Boehringer Ingelheim and Suzhou Ribo Life Science subsidiary Ribocure Pharmaceuticals (Ribo) have partnered to develop treatments for nonalcoholic or metabolic dysfunction-associated steatohepatitis (NASH/MASH).

Under the agreement, Ribo will receive an upfront payment, success-based milestones, and tiered royalties, with a total deal value exceeding $2 billion. The partnership combines Ribo's expertise in small interfering RNA (siRNA) therapeutics with Boehringer's mission to address cardiovascular, renal and metabolic diseases.

NASH, affecting over 440 million individuals globally, currently has no approved treatments. The condition leads to the formation of scar tissue over time, often progressing to severe complications like liver cirrhosis, liver failure, or liver cancer. Ribo's RIBO-GalSTAR platform facilitates the creation of RNAi therapeutics targeting disease-causing genes in hepatocytes, potentially addressing previously inaccessible drug targets.

SiRNA therapeutics work by being recognized as small double-stranded RNAs entering cells. Once inside, they interact with the enzyme dicer to create siRNA. These siRNA fragments join the RNA-induced silencing complex, dividing into sense and antisense strands. The antisense strand then targets mRNA, causing its degradation and triggering RNA interference (RNAi), effectively suppressing gene expression. This mechanism underscores the therapeutic promise of siRNA across various medical conditions. 

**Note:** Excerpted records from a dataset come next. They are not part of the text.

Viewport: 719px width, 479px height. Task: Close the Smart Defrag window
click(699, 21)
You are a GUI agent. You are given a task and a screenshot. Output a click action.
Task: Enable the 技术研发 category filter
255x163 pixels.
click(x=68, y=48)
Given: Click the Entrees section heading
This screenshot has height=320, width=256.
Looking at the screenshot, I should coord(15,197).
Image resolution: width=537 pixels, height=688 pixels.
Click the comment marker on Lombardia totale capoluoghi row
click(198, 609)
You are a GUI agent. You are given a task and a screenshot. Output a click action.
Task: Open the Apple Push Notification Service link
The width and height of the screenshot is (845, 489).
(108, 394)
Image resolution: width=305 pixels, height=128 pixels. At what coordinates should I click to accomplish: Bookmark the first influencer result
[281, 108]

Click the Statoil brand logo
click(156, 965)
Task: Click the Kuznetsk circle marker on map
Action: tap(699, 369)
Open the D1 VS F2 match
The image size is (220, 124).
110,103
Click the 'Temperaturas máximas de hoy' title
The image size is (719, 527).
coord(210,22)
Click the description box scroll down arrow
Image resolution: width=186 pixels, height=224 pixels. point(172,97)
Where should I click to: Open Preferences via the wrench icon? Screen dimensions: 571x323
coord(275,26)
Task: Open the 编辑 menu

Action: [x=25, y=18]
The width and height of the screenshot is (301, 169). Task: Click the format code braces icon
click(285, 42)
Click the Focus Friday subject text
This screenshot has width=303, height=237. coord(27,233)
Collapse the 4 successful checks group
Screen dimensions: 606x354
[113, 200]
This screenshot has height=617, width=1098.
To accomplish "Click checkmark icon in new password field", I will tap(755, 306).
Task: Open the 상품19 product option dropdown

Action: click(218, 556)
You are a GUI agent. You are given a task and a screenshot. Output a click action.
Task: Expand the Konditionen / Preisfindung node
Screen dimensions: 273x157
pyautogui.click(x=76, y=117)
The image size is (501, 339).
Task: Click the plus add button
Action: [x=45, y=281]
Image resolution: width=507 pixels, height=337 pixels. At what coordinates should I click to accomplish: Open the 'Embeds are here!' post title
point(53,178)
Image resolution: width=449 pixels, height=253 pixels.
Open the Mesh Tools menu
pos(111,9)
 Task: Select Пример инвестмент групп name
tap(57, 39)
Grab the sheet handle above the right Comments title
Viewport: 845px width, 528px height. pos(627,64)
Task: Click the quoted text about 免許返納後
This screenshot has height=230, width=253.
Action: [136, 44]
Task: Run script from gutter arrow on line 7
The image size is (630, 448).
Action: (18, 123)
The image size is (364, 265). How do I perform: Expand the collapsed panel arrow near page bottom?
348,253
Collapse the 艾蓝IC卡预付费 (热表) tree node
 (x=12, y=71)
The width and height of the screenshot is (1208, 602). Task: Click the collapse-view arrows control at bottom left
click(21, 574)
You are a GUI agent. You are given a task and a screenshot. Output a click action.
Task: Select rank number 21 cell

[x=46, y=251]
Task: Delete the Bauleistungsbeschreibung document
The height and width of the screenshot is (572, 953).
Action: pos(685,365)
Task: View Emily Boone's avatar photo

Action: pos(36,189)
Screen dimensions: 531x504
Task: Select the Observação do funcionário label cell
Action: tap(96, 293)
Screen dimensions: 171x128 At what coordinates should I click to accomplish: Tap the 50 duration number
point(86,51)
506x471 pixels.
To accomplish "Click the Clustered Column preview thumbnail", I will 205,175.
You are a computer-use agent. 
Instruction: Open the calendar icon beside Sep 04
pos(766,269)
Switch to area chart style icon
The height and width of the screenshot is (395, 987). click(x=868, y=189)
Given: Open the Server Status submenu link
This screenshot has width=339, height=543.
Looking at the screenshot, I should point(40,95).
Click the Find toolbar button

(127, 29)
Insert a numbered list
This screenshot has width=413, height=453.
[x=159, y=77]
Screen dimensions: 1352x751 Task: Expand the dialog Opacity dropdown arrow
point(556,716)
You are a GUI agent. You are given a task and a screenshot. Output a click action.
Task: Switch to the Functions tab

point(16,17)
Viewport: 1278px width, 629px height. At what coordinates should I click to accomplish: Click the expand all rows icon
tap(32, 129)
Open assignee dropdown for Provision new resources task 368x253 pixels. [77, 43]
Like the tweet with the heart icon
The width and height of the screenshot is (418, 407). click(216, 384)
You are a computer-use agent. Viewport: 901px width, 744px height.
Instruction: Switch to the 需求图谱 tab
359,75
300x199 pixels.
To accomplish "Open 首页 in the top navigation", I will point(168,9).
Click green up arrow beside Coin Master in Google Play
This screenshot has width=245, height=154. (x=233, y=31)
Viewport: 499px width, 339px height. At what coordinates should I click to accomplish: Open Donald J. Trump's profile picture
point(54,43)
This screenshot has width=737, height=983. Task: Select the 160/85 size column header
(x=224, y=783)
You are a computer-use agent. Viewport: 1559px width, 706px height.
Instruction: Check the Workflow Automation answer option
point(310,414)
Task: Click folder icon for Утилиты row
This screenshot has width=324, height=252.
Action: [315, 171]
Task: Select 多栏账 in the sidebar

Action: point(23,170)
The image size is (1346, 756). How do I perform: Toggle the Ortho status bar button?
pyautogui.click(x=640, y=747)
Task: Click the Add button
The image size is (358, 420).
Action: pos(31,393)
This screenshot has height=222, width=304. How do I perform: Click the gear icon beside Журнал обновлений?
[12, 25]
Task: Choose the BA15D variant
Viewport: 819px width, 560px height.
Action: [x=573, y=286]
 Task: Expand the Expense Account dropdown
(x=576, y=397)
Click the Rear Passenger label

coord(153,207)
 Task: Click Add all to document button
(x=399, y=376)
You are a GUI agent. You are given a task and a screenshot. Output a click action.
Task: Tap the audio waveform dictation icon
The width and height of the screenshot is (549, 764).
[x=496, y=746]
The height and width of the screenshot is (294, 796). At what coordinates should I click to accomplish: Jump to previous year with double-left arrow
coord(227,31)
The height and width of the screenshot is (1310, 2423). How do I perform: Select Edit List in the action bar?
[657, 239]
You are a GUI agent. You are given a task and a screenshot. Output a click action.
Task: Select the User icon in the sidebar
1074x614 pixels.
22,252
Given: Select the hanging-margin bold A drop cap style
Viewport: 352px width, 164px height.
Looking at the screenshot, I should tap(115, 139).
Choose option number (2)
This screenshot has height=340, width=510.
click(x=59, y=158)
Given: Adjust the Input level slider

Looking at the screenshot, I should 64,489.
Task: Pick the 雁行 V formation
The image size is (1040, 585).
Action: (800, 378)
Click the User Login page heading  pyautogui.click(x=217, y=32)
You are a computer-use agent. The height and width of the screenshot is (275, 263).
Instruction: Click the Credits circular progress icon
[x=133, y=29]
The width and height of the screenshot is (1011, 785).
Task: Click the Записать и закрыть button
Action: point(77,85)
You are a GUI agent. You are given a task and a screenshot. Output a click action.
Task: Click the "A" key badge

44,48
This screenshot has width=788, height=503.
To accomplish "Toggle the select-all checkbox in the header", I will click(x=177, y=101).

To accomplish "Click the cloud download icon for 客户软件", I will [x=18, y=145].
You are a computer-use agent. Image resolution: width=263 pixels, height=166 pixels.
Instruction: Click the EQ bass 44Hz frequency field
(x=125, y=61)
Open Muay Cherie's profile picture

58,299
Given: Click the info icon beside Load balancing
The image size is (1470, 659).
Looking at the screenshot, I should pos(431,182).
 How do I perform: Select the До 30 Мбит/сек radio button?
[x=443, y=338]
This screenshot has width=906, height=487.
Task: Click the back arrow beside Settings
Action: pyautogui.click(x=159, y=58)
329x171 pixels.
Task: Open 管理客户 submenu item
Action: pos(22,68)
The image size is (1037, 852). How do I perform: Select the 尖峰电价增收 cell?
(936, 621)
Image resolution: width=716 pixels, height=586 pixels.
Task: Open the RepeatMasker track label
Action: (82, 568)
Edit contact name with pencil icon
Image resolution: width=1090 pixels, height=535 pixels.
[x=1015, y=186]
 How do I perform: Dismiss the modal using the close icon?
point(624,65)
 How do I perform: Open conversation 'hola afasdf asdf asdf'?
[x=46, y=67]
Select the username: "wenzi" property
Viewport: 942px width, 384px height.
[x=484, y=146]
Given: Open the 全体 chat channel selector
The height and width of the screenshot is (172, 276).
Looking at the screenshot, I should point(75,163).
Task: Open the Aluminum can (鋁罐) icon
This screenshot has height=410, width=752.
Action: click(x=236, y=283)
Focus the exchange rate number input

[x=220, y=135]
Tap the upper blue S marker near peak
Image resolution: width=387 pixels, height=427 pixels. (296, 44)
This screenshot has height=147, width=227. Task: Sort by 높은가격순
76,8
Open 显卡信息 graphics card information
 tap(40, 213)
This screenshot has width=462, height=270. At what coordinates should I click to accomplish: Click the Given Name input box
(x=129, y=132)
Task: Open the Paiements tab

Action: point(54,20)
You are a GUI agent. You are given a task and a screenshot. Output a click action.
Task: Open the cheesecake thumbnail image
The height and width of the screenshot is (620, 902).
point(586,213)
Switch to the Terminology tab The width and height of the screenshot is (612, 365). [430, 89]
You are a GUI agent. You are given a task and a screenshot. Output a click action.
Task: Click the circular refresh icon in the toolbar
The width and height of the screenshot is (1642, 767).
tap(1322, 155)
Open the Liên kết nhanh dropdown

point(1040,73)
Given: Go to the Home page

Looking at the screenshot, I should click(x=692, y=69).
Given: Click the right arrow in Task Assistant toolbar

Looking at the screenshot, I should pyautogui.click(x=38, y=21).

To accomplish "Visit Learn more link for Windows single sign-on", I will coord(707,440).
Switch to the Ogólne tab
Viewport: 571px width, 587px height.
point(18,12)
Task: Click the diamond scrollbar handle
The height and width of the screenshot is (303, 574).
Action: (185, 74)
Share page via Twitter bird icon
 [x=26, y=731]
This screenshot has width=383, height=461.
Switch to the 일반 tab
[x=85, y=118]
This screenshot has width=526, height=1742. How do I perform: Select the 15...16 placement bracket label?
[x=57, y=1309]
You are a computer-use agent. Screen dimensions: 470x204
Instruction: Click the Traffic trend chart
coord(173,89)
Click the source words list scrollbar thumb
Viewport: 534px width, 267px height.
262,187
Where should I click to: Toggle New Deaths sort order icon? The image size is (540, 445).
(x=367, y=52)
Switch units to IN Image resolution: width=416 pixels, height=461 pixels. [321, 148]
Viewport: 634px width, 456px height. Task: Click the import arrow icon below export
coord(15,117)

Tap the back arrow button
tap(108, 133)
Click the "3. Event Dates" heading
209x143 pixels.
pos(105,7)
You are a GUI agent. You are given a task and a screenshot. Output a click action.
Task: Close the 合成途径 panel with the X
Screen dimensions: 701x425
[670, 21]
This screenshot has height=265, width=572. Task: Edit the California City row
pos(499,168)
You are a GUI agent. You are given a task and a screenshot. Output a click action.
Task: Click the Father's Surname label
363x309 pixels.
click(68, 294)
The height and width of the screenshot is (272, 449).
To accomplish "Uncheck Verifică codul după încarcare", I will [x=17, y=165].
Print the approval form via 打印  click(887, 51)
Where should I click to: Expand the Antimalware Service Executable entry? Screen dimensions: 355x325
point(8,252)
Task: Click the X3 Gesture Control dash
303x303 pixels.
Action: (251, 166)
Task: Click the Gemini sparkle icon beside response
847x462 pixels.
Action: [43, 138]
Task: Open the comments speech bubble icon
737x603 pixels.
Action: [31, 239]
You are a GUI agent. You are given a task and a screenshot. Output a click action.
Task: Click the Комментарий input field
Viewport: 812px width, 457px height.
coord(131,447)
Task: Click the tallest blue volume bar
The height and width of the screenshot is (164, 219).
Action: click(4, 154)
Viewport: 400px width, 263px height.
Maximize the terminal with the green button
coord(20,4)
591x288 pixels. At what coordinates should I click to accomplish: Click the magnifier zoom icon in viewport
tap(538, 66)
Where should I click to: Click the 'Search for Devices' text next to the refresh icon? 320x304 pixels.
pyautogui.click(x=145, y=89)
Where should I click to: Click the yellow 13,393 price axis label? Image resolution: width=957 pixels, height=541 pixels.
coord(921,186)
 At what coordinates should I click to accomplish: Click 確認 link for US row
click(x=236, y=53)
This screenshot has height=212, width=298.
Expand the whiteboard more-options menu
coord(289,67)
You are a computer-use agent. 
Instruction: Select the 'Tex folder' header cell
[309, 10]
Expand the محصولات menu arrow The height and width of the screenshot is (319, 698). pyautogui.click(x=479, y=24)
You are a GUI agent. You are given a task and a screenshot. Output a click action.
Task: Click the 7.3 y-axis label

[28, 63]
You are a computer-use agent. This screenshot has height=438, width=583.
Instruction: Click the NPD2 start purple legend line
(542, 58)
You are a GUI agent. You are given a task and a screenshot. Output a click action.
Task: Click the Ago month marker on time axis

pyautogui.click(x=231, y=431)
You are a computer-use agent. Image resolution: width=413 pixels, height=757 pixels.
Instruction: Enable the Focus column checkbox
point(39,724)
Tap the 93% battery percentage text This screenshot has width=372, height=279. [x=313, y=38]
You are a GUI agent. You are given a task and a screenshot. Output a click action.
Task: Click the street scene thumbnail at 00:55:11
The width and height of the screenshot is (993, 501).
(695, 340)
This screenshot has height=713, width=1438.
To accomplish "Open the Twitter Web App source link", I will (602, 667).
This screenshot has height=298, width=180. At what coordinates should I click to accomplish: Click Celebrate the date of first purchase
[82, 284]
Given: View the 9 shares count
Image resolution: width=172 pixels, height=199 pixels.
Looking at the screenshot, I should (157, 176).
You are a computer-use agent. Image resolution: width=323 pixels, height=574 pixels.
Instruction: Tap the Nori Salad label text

Last year, Agios Pharmaceuticals entered an exclusive worldwide license agreement with Alnylam Pharmaceuticals, acquiring the rights to develop and commercialize Alnylam's preclinical siRNA targeting TMPRSS6 for potential treatment of polycythemia vera. Alnylam received an upfront payment of $17.5 million, and has the potential for up to $130 million in future milestone payments and royalties. The siRNA candidate demonstrates promise in modifying disease with low off-target activity and a favorable safety profile, highlighting its potential as an infrequent dosing regimen.